Une partie de la gauche a d'ailleurs rompu avec le concert d'autocongratulation qui a suivi l'abandon des poursuites.
L'ancienne candidate communiste à la présidentielle, Marie-George Buffet, qui a siégé dans le même gouvernement que Dominique Strauss-Kahn en 1997, a qualifié l'abandon des poursuites de "mauvaise nouvelle pour la justice et une mauvaise nouvelle aussi pour les femmes".
La droite se montre prudente mais certains de ses membres, à l'instar des associations féministes, sont incisifs.
"En montrant le vrai visage de M. Strauss-Kahn, la politique française a été débarrassée d'un individu indigne de toute représentation démocratique", a déclaré la députée UMP François Hostalier, selon laquelle on ne peut pas faire "comme s'il ne s'était rien passé" à New York.
Pour le politologue Dominique Reynié, un retour éventuel de Dominique Strauss-Kahn s'apparenterait à un cadeau empoisonné pour le PS qui s'apprête à désigner en octobre son candidat à la présidentielle dans un climat déjà tendu par les rivalités.
"Je crois que ça compliquera beaucoup la tâche de la gauche et que ça l'embarrassera", a-t-il dit sur France 5.

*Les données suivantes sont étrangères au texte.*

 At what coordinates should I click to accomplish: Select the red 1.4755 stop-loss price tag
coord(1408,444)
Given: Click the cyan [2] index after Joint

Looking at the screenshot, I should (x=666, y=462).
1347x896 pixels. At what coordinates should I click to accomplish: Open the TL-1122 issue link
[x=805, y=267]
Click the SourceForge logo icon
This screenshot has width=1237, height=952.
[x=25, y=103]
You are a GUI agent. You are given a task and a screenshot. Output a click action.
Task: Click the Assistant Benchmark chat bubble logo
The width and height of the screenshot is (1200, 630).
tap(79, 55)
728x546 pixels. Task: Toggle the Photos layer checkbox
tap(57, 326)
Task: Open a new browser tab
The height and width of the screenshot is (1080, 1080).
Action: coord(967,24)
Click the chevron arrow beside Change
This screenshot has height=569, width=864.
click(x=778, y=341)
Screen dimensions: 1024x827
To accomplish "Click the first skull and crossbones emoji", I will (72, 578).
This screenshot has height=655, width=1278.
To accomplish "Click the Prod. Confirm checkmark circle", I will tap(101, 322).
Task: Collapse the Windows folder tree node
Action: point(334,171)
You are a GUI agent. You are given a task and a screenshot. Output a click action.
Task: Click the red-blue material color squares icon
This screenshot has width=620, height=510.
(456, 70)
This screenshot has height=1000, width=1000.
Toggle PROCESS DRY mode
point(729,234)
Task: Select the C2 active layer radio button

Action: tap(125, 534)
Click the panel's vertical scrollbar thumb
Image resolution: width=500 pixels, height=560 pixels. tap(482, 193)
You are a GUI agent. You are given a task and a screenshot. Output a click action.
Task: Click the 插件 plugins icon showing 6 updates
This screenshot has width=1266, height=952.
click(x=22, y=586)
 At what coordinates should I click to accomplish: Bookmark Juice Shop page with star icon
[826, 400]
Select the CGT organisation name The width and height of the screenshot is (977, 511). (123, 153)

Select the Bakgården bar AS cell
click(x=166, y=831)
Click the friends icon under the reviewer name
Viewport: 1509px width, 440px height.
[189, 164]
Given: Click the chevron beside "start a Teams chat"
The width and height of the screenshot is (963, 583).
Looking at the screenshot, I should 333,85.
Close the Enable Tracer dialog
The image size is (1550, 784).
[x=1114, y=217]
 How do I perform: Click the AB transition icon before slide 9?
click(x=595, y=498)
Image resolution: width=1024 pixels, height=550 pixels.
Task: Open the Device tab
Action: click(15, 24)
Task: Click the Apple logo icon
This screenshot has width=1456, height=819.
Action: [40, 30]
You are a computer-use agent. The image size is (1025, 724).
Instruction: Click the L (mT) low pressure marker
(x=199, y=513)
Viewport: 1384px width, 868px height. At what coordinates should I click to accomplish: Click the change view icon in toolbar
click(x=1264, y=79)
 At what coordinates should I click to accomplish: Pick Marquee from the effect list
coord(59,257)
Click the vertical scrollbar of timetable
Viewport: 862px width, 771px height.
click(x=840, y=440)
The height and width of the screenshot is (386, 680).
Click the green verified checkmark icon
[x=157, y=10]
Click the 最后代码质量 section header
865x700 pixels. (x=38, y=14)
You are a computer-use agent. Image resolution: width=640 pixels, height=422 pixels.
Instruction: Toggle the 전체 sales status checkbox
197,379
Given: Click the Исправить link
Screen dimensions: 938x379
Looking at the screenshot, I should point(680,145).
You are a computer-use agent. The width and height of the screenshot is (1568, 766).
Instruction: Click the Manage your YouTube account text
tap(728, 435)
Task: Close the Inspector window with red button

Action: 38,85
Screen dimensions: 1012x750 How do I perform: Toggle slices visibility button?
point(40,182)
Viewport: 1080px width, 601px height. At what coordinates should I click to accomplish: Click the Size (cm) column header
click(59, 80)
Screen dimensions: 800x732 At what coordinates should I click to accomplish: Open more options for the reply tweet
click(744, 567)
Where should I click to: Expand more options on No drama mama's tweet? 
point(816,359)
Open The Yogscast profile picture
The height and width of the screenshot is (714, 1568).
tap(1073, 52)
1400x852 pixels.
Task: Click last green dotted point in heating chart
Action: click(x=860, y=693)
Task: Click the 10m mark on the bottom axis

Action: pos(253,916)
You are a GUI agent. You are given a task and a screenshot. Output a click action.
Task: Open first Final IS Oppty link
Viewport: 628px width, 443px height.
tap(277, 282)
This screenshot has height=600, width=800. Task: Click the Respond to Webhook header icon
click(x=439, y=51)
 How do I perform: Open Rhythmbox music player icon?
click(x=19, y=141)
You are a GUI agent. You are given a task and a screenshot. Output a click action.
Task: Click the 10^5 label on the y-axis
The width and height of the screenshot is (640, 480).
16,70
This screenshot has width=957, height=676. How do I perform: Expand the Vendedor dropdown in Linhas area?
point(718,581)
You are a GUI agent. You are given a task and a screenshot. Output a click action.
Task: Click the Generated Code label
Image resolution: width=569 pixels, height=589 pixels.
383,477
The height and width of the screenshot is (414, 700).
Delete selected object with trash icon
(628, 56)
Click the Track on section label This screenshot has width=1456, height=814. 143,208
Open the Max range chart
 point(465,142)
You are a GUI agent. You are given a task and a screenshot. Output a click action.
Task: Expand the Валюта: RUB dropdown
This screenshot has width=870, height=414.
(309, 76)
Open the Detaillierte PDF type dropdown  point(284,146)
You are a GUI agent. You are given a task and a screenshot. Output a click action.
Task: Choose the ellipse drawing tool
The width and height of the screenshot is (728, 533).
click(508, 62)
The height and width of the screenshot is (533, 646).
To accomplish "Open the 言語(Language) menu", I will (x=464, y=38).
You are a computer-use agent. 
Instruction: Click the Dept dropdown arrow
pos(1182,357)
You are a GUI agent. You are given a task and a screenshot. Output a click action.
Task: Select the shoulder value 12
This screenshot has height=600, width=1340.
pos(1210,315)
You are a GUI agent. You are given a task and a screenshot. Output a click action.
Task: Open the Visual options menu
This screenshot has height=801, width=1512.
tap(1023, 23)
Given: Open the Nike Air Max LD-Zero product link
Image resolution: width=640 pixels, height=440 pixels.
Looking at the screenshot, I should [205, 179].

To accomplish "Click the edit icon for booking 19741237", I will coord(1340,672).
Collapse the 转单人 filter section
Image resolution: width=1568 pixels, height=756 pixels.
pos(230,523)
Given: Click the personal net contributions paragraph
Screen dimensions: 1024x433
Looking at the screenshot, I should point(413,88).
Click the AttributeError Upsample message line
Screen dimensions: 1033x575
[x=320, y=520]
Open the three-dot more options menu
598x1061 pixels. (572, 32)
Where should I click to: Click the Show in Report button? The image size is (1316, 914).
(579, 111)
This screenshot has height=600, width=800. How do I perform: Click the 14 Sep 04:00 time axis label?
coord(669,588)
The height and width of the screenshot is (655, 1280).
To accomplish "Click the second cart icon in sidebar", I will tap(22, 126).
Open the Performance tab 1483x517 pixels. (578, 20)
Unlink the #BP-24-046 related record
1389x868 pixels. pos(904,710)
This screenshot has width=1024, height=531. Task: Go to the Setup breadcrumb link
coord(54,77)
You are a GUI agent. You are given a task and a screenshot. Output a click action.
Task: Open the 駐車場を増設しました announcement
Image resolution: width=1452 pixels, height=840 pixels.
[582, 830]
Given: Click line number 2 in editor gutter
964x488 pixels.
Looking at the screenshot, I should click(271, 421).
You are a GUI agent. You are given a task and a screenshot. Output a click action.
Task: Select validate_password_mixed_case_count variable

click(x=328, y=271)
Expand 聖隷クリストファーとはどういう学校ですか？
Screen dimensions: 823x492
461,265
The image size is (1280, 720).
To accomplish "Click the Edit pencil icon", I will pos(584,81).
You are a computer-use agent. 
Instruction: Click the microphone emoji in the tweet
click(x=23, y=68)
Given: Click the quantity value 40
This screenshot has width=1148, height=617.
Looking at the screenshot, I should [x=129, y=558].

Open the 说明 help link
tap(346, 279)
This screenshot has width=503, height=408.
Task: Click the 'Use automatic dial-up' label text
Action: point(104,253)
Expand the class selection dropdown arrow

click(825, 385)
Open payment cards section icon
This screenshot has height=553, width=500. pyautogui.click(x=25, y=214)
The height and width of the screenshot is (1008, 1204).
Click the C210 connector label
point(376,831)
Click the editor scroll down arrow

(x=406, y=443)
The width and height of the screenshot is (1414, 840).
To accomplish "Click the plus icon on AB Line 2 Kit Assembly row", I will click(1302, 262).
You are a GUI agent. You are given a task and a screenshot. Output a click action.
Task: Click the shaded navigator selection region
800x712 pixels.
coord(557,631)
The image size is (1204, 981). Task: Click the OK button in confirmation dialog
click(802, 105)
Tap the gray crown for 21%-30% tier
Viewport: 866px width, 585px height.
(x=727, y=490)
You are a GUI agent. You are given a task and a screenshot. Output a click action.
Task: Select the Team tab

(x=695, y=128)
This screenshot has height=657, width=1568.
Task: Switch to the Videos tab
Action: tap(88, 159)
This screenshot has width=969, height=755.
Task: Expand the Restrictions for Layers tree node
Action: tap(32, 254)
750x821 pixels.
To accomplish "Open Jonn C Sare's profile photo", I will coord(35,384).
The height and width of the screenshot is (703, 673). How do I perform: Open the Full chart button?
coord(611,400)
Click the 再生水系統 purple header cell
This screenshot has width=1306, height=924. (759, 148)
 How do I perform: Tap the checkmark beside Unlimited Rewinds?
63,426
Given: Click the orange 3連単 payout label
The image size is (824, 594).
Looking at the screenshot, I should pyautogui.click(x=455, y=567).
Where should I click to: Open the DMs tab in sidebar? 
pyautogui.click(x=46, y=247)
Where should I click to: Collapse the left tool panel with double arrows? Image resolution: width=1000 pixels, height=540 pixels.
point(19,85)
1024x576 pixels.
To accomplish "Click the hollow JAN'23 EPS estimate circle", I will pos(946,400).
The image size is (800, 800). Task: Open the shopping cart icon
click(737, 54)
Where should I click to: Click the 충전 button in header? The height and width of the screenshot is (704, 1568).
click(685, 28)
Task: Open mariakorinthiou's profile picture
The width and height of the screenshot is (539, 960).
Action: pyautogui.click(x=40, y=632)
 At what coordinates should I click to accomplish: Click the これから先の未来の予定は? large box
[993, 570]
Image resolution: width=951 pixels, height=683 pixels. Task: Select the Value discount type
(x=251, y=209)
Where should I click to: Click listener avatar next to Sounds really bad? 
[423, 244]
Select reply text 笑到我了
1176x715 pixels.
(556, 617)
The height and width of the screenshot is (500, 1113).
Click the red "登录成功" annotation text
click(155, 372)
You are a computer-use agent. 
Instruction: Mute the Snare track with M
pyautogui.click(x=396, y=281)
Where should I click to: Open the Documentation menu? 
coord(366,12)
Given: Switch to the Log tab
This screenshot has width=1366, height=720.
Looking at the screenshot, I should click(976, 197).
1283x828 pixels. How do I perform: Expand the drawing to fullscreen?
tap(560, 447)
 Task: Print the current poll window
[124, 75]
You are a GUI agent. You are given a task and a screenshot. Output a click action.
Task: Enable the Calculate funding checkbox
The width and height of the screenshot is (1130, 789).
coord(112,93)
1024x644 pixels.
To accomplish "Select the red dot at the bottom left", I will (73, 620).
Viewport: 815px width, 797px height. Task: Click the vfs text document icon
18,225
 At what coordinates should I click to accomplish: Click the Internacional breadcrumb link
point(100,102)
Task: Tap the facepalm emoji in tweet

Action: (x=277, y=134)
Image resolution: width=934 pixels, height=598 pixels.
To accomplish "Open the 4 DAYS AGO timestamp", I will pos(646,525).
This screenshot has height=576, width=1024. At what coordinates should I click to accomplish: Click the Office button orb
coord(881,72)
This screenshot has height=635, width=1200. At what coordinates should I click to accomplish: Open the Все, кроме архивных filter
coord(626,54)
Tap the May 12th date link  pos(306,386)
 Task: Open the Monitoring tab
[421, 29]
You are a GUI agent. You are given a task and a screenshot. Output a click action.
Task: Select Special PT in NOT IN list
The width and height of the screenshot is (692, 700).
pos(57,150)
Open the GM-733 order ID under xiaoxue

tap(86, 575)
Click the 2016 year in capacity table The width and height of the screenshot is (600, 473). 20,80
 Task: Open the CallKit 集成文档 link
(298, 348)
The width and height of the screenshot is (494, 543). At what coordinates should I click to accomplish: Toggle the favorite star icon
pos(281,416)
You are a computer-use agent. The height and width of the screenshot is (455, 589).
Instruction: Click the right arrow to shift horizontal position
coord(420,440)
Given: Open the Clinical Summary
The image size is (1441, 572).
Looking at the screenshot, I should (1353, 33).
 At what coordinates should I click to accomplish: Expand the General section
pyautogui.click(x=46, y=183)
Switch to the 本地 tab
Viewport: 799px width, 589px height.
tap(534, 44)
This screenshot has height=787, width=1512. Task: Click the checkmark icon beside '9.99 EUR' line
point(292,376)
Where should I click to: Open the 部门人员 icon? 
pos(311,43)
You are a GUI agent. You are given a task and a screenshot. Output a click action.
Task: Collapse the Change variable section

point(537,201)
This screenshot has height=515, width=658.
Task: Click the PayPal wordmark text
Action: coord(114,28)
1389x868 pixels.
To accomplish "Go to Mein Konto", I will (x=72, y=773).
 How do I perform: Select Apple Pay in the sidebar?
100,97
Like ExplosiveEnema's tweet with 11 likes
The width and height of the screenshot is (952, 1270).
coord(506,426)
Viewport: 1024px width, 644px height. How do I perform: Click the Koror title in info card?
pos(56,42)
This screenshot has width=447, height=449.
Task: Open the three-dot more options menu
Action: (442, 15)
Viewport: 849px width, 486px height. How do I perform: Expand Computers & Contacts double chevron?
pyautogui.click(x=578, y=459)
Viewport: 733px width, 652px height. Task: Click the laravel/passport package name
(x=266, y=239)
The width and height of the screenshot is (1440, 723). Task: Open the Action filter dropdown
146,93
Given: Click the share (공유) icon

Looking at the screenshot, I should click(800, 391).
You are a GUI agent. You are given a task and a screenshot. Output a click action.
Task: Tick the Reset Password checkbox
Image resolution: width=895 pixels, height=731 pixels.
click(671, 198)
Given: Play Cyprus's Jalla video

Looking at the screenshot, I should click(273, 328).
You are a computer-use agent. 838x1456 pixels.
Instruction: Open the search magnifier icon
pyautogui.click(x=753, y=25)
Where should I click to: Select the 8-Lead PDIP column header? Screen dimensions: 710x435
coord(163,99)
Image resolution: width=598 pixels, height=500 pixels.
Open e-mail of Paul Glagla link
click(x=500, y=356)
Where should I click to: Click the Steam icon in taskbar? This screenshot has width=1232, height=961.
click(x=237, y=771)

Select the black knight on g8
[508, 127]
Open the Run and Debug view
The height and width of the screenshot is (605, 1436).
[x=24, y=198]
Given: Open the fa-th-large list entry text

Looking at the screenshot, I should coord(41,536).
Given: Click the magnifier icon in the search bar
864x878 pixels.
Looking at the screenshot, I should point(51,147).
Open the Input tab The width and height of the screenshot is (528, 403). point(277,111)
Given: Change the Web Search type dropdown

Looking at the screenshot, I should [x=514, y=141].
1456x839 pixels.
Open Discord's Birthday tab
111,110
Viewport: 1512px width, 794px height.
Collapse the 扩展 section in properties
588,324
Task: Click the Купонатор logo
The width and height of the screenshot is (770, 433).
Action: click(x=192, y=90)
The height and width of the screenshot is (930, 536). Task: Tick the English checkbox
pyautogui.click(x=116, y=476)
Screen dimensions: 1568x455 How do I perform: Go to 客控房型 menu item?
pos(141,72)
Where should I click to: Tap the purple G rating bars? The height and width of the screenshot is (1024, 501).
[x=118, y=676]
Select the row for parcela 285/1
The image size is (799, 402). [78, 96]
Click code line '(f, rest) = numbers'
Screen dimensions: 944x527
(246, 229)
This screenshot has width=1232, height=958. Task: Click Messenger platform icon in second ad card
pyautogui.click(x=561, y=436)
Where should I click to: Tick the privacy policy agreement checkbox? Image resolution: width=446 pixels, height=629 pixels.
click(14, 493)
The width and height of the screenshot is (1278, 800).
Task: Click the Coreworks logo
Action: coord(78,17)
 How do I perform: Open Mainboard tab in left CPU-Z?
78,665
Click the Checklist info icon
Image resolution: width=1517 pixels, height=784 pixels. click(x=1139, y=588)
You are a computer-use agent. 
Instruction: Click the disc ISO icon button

Stéphane Rozès estime que cela risque surtout de desservir Martine Aubry, qui est selon lui tentée de rechercher son appui, contrairement à son principal rival, François Hollande.
"Dominique Strauss-Kahn et l'affaire de New York ont suffisamment marqué l'opinion pour que le seul fait qu'il soit sur la même photo aux côtés de Martine Aubry vienne complètement brouiller le rapport de Martine Aubry avec les Français", estime-t-il en jugeant que cela peut la faire perdre.
La seule contribution utile que l'ancien ministre puisse apporter à la gauche serait d'aider "ponctuellement à la résolution d'un certain nombre de problèmes des Français sous une forme très particulière, discrète", dit-il.